‘The first step to a world war’: Group of North Korean soldiers sent to Russia immediately flee the frontlines
Russia’s plan with Kim Jong Un has been heralded as “the first step to a world war”, but it appears their partnership is off to a rocky start.
Russia’s military is juggling multiple headaches in its gruelling war in Ukraine, with reports now emerging of a wild man hunt for deserted soldiers on the frontlines.
Only, it’s not Russian soldiers this time.
Earlier this year we saw Vladimir Putin travel to North Korea in a bid to strengthen relations with Kim Jong Un.

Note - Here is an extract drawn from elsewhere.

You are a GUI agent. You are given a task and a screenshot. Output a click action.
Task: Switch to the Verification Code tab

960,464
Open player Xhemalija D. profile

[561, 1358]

Both leaders are in the bad books with the West due to their alleged humanitarian offences, and have now loosely banded together to meet mutual goals.
In the months after Putin’s visit, reports of North Korean soldiers being flown over to the Ukrainian frontlines began to filter through the world press.
The Kremlin immediately moved to squash these rumours, as the involvement of a designated hostile state in a foreign war would have much larger consequences.
But new findings from Ukrainian public broadcaster Suspilne this week have revealed almost two dozen North Korean soldiers have fled their ranks and are now running free.
The desertion has ignited a frantic search by Kremlin forces to locate them.
North Koreans are generally barred from ever leaving their hermit kingdom, which imposes strict martial law against even the slightest signs of dissent. Part of the clampdown is to suppress information of the outside world so that civilians will never be enticed by the progress and freedom of the developed world.
Vladimir Putin Russia has been in bed with North Korea Kim Dynasty for several years. Both enforce anti-freedom ideologies, forcing their axis of evil dictatorship on innocent people that simply want to live free of their tyranny.